#### Problem set:
1 - In the logistic regression text, when does the laplace function have trouble converging?
2 - From the logistic regression text, extract everything from "response=cbind(y,n-y)" down to "beta=coef(fit)".

#### Text shown:
=====

First, I have written a function to compute the log posterior for a logistic regression model with a vague prior placed on the regression vector. The function together with a short example how it works can be found here.

Second, it seems that there is a problem getting the laplace function to converge if you don’t use a really good starting value. Here is an alternative way of getting the posterior mode.

Suppose y is a vector containing the home run counts and n is a vector with the sample sizes. Let age be the vector of ages and age2 be the vector of ages squared. Define the response to be a matrix containing the vectors of successes and failures.

response=cbind(y,n-y)

Then the mle of beta is found using the glm command with the family=binomial option

fit=glm(response~age+age2,family=binomial)

The posterior mode is the mle:

beta=coef(fit)

The approximation to the posterior variance-covariance matrix is found by

V=vcov(fit)

=====

#### Stored records:
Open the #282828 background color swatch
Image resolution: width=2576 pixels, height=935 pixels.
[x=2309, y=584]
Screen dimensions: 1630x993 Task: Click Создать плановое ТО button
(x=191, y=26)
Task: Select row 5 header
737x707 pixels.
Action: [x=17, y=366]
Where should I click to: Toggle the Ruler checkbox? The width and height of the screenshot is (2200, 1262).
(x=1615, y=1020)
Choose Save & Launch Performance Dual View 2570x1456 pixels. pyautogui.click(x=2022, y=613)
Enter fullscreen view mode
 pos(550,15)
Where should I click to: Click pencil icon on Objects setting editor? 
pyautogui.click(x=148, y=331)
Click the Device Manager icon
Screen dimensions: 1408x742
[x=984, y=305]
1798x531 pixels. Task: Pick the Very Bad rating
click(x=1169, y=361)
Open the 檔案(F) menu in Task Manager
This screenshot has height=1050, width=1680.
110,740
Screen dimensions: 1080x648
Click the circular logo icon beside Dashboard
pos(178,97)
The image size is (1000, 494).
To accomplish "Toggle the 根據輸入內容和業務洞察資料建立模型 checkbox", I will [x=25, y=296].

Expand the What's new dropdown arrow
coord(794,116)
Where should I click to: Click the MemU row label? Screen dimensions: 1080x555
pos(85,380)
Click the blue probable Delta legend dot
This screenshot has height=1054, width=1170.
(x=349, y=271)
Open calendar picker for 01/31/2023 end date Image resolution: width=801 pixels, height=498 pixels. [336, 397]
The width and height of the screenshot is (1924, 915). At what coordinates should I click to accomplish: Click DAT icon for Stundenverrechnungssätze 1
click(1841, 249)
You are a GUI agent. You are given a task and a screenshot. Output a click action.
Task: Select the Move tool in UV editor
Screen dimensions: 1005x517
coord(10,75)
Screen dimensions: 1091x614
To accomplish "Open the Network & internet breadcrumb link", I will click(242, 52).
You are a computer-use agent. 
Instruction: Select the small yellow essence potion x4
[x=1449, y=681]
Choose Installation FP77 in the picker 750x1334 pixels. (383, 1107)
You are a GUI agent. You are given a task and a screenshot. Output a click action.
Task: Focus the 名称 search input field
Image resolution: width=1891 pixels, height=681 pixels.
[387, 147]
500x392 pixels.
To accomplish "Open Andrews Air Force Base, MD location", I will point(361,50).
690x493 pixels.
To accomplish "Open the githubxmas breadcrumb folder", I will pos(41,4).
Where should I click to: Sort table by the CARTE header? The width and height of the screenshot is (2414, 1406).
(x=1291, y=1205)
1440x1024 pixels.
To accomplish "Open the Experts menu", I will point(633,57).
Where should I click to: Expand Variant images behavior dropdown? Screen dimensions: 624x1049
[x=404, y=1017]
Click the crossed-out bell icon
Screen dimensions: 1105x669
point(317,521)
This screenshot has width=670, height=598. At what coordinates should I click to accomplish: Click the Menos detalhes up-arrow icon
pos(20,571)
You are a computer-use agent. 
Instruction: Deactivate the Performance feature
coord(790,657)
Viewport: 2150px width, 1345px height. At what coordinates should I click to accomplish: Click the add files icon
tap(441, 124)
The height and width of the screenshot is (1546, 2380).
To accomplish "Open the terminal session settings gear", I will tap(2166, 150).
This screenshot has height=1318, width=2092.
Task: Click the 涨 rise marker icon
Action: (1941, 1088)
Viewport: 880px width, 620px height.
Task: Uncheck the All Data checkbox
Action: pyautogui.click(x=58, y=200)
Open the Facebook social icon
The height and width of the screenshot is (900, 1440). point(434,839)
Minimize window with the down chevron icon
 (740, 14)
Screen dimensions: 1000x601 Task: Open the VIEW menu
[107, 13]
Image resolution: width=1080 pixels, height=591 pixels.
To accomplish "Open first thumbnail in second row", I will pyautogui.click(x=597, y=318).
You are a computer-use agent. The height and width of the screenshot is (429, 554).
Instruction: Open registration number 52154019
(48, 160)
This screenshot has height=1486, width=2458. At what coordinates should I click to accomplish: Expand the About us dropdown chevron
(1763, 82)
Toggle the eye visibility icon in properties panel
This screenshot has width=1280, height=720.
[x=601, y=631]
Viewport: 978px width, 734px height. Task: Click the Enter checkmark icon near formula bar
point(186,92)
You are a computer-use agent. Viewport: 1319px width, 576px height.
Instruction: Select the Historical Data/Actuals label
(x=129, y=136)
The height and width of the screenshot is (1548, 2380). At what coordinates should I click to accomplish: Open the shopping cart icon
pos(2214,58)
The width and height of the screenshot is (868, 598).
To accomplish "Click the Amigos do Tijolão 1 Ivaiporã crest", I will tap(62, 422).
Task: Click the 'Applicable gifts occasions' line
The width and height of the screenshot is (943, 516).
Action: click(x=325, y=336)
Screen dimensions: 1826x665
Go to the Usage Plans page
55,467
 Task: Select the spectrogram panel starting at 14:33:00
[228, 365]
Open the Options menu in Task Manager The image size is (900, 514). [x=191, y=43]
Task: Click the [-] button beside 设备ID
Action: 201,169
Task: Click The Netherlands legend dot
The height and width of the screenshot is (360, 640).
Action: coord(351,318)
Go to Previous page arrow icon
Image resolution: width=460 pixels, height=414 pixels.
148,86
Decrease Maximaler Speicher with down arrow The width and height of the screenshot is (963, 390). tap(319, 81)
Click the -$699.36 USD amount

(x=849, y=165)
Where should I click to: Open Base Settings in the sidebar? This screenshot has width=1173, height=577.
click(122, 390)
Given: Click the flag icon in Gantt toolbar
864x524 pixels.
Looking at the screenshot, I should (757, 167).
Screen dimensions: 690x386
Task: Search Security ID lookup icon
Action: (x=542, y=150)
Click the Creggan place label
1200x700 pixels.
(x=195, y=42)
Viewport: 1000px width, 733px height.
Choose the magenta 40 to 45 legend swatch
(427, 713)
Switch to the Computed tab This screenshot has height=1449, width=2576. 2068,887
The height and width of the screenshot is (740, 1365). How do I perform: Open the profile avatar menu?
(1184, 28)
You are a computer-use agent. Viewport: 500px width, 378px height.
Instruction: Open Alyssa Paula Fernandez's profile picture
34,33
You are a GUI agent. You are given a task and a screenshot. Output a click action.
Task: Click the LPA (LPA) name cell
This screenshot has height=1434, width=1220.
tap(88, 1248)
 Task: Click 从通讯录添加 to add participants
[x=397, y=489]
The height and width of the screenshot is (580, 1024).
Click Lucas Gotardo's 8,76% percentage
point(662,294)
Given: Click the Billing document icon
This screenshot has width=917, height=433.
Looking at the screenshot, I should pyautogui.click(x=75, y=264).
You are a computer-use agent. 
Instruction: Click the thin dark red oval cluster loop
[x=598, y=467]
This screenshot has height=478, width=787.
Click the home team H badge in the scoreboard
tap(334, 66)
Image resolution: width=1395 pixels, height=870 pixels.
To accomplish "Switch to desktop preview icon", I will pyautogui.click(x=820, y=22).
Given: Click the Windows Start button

=====

#### List of solutions:
1 - When a really good starting value isn't used.

2 -
response=cbind(y,n-y)

Then the mle of beta is found using the glm command with the family=binomial option

fit=glm(response~age+age2,family=binomial)

The posterior mode is the mle:

beta=coef(fit)